Я открываю глаза. Солнечный летний луч пробился сквозь занавеску, блестит на полу. Я забываюсь опять. И опять те же мысли. Почему Генрих не бросил?… Да, почему? Генрих не трус. Но ошибка хуже, чем страх. Или это случайность? Его величество случай?

Все равно. Все – все равно. Пусть моя вина в том, что Генрих с нами. Пусть его вина в том, что губернатор жив. Пусть Эрну взорвет. Пусть повесят Ваню и Федора. Губернатор все-таки будет убит. Я так хочу.

Я встаю. Внизу на площади под окном копошатся люди – черные муравьи. Каждый занят своей заботой, мелкой злобой дня. Я презираю их.


21 июля.

Я был сегодня случайно около дома Елены. Тяжелый и грязный, он угрюмо смотрит на площадь. Я по привычке ищу скамью на бульваре. По привычке считаю время. По привычке шепчу: я ее встречу сегодня.

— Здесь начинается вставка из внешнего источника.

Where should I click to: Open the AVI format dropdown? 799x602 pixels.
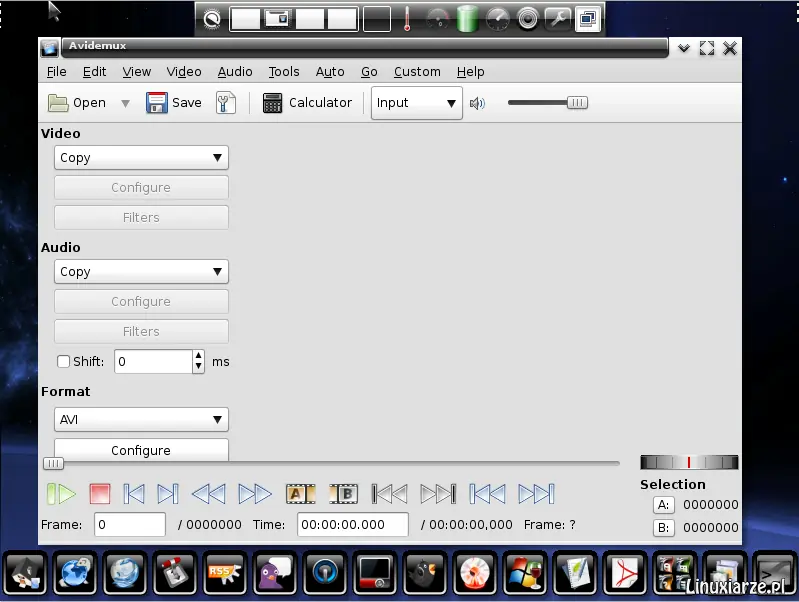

Когда я думаю о ней, мне почему-то вспоминается странный южный цветок. Растение тропиков – палящего солнца и выжженных скал. Я вижу твердый лист кактуса, лапчатые зигзаги его стеблей. Посреди заостренных игл багрово-красный, махровый цвет. Будто капля горячей крови брызнула и, как пурпур, застыла. Я видел этот цветок на юге, в странном и пышном саду, между пальм и апельсиновых рощ. Я гладил его листы, я рвал себе руки об иглы, я лицом прижимался к нему, я вдыхал пряный и острый, опьяняющий запах. Сверкало море, сияло в зените солнце, свершалось тайное колдовство. Красный цветок околдовал меня и измучил.

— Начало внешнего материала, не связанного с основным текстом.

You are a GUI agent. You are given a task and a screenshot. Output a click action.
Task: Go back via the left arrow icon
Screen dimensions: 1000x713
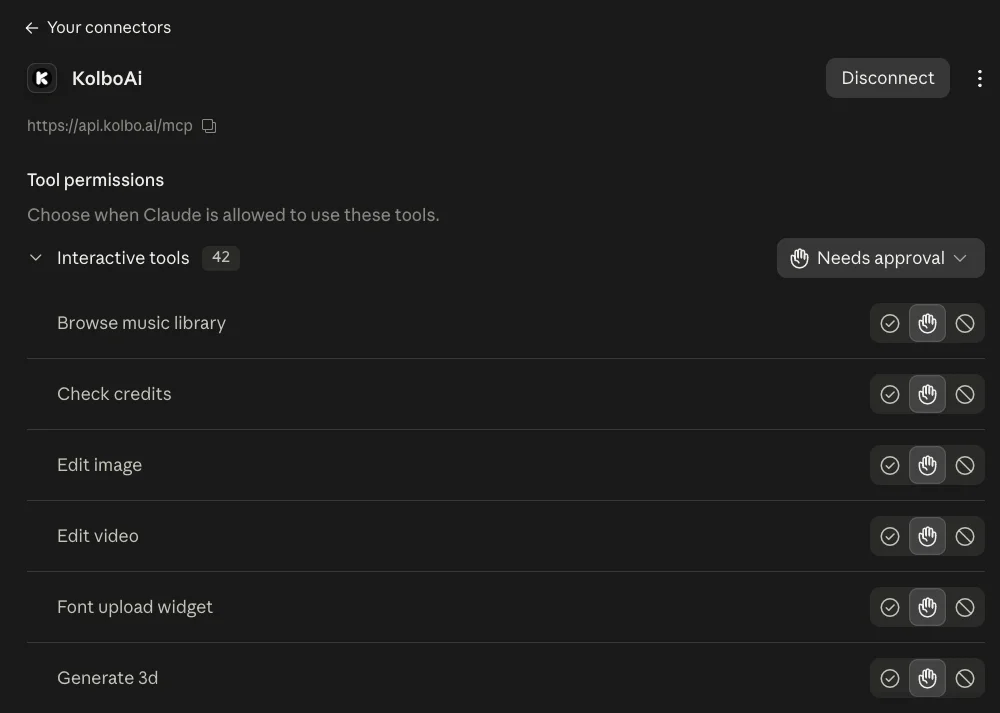click(x=32, y=28)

Но я не хочу Елены теперь. Я не хочу думать о ней. Я не хочу помнить ее. Я весь в моей странной мести. И уже не спрашиваю себя, стоит ли мстить.


22 июля.

Он ездит два раза в неделю, от 3-х до 5-ти, к себе в канцелярию. Ездит разными путями и в разные дни. Мы проследим его выезд и через день или два займем все дороги. Ваня будет ждать его на Почтовой, в Кривом переулке – Федор; Генрих – в резерве: он станет в дальних улицах. На этот раз нас едва ли ждет неудача.

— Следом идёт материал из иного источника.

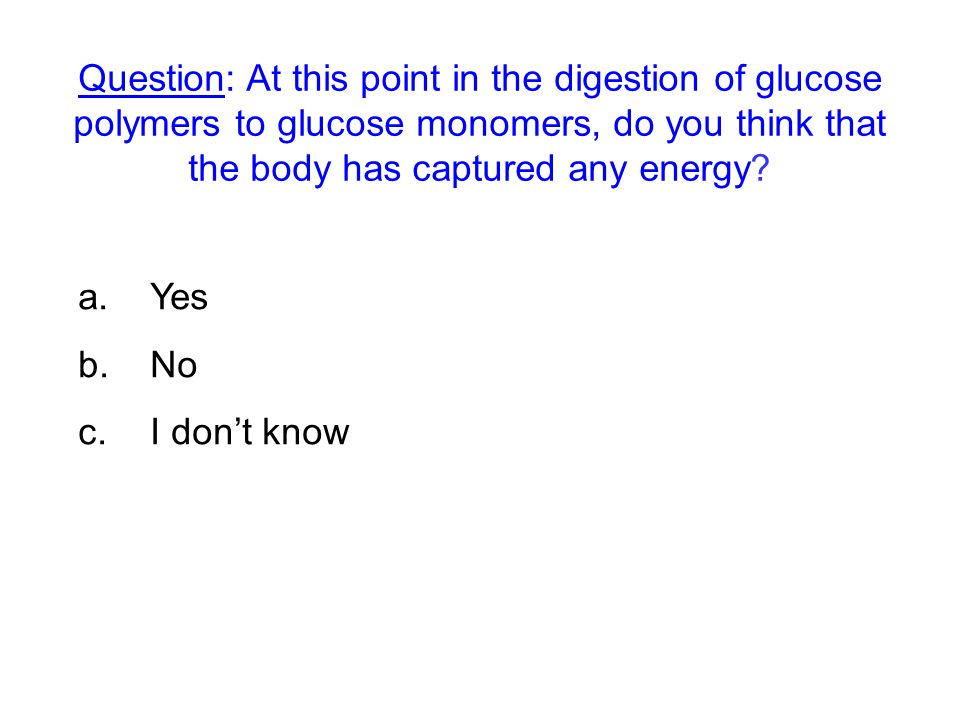Click the word "has" in the last line
Viewport: 960px width, 720px height.
point(372,168)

Что бы я делал, если бы не был в моем деле? Я не знаю. Не умею дать на это ответ. Но твердо знаю одно: не хочу мирной жизни.

Курильщики опия видят блаженные сны, светлые кущи рая. Я не курю опия и не вижу блаженных снов. Но что моя жизнь без борьбы, без радостного сознания, что мирские законы не для меня? И еще я могу сказать: «Пусти серп твой и пожни, потому что пришло время жатвы». Время жатвы тех, кто не с нами.


25 июля.

Я говорю Федору:

– Ты, Федор, займешь Кривой переулок. Губернатор, должно быть, поедет на Ваню, но и ты будь готов. И помни: я уверен в тебе.

Он давно снял драгунскую форму и ходит теперь в фуражке министерства юстиции. Он гладко выбрит, и его черные усы закручены вверх.

– Ну, Жорж, будет им на орехи.

– Ты думаешь?

– Верно. Теперь не уйдет.

Мы в далеком конце города – в парке.

– Федор…

– Чего?

– Если будут судить, не забудь взять защитника.

– Защитника?

– Да.

– То есть это адвоката какого?

– Ну да, адвоката.

– Адвоката не надо. Не люблю я их, адвокатов этих…

– Как знаешь.

– Да и суда вовсе не будет… Ты думаешь, что? Не нужно мне этих судов… Последняя пуля в лоб – вот и готово дело.

И я по голосу знаю: да, действительно, последняя пуля в лоб.


27 июля.

Я иногда думаю о Ване, о его любви, о его исполненных верой словах. Я не верю в эти слова. Для меня они не хлеб насущный и даже не камень. Я не могу понять, как можно верить в любовь, любить Бога, жить по любви. И если бы не Ваня говорил эти слова, я бы смеялся. Но я не смеюсь. Ваня может сказать про себя:

 
Д уховной жаждою томим,
В пустыне мрачной я влачился,
И шестикрылый серафим
На перепутье мне явился…
 

И еще:

 
И он мне грудь рассек мечом
И сердце трепетное вынул,
И угль, пылающий огнем,
Во грудь отверстую водвинул.
 

Ваня умрет. Его не будет. С ним погаснет и «угль, пылающий огнем». А я спрашиваю себя: в чем же разница между ним и, например, Федором? Оба убьют. Оба умрут. Обоих забудут. Разница не в делах, а в словах.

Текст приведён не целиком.